* [El autor reproduce las primeras líneas de un enigmático manuscrito que un desconocido le hizo llegar a principios de agosto]
Fue por pura cobardía que el tal Cosme no se presentó en el vestíbulo del cine Novedades, allá en la calle Caspe, la noche en que los sicarios de Sánchez se llevaron a su hermana. Eso fue en el noventa y uno, y tuvieron que pasar más de siete años para que un par de conocidos de la época me narraran la infamia, cómo la pobre gritaba su rabia contra el ausente sin prestar atención ni resistencia a sus captores.
Escupió hacia el lugar que consideró que él debía haber ocupado, lo maldijo una y otra vez desde el fondo de su corazón. Lo maldijo como sólo puede hacerlo una hermana, y luego seguramente lo despreciaría tanto que al menos durante los primeros días no habrá tenido tiempo de sentir otra cosa. Mejor para ella. Claro que a los que me lo contaron no los encontrarán en Barcelona; si fueron testigos es que también pudieron hacer algo por ayudar a la chica, que sólo tenía diecinueve años. Pero ya se habrán arrepentido.

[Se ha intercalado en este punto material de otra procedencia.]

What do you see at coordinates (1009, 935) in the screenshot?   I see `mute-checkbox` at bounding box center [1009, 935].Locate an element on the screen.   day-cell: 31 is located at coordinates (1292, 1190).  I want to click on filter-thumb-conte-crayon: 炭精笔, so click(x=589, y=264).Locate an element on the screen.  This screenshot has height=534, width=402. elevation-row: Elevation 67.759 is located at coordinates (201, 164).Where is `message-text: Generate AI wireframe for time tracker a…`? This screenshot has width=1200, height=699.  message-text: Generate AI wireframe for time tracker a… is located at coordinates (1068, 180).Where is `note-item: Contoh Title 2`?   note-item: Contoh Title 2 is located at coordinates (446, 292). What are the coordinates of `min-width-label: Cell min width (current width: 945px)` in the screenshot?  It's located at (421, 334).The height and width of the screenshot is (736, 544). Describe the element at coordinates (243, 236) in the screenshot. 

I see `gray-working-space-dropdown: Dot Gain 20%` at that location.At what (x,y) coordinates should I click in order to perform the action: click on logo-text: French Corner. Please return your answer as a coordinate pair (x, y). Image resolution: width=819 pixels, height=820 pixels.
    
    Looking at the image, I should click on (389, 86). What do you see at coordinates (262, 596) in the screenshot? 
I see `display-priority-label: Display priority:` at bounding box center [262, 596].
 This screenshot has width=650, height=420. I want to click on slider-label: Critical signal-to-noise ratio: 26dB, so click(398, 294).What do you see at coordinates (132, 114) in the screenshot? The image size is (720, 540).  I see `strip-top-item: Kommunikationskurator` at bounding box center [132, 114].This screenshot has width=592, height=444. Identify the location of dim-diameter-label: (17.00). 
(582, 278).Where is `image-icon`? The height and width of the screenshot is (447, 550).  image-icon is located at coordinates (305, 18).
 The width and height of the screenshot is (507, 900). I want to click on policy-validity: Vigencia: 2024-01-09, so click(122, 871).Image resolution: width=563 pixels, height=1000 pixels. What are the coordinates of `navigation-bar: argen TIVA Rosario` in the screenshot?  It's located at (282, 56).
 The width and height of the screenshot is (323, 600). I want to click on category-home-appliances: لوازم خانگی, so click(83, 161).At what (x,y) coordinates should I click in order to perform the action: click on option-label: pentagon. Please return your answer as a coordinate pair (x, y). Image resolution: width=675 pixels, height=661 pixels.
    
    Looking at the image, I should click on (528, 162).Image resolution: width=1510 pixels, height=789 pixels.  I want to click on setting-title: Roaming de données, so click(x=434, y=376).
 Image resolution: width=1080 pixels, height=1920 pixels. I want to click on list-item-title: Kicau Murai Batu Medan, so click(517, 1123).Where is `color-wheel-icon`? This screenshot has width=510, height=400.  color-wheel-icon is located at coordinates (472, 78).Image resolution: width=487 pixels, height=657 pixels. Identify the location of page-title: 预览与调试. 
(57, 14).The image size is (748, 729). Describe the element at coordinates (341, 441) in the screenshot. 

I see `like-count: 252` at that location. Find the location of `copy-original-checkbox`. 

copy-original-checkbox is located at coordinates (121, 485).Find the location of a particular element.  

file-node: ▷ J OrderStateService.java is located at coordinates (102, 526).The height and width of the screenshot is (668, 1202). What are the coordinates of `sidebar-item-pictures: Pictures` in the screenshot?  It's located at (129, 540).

Bien sabe Dios –y yo, modestamente, me imagino– que mi furia visitará aún sus pesadillas, y que tendrán todavía mi voz metida en los escalofríos. Les expliqué muy quedo al oído –y admito que para entonces con algo de compasión– lo que había, mientras sangraban como cerdos tumbados bajo el Arco del Triunfo. Justo debajo. No sé por qué, me apeteció llevarlos allí; yo tengo a veces estas cosas. Qué curioso, lo único que se les ocurría decir en su descargo es que había pasado mucho tiempo. Qué tendrá eso que ver.
El caso es que primero les había sacado por las buenas hasta el último detalle, delante de unas cañas y unas patatas bravas (porque a esos tipos se les entra con patatas bravas). Les había impresionado la reacción de la chica escupiendo a un espectro. Debió de haber algo especial en la escena, ya que ambos hacían hincapié en ese punto e incluso reproducían la mirada enajenada de ella. La comprendo, le juro que la comprendo: la puta cobardía, con todos sus disfraces, es también lo que yo más detesto, madre de tantas frustraciones y vergüenzas. A veces la llaman sentido común, incluso inteligencia.
No voy a negar que a mí, sin ir más lejos, una cierta prudencia me habría ahorrado algunos disgustos y jirones. Creo que sobre todo me habría ahorrado tiempo, si considera los tumbos y rodeos que he tenido que dar en la vida para enderezar los desatinos de mi sangre caliente. Pero qué le vamos a hacer; no me puedo quedar como una estatua cuando van mal dadas. No soy tan inteligente. Sin embargo soy muy tenaz y, tarde o temprano, acabo saliéndome con la mía. Así que si es verdad, como parece, que tiene usted indicios fiables de lo que puede haber sido de la muchacha, me pongo ahora mismo manos a la obra.
Tenga esto en cuenta: yo entonces la quería un poco, pero en estos años mi amor ha ido creciendo. Me la he figurado demacrada por la droga, prematuramente ajada y emputecida, o directamente muerta, y cuanto más he especulado más la he ido viendo como la mujer de mi vida. La prueba es que no he conseguido amar a otra, y me parece que eso significa algo. Así que sus amigos han acertado dirigiéndole a mí.
Con el tiempo he conseguido pensar en ella sin traer su nombre a la memoria, porque su nombre me dolía, pero usted me da nuevas esperanzas, y me voy a atrever a evocarla como Dios manda: Gloria, la infeliz Gloria, la malograda Gloria, la desaparecida Gloria. Gracias, amigo mío. Y no, no se preocupe, no hay problema de dinero.
Esta tarde cojo el puente aéreo y lo veo hacia las diez para cenar en el Café Gijón. Hoy no me acuesto sin haber visitado antes unas cuantas cafetas. No suelo trabajar, pero cuando lo hago no tengo descanso. El archivo adjunto contiene una foto de Gloria meses antes de su desaparición.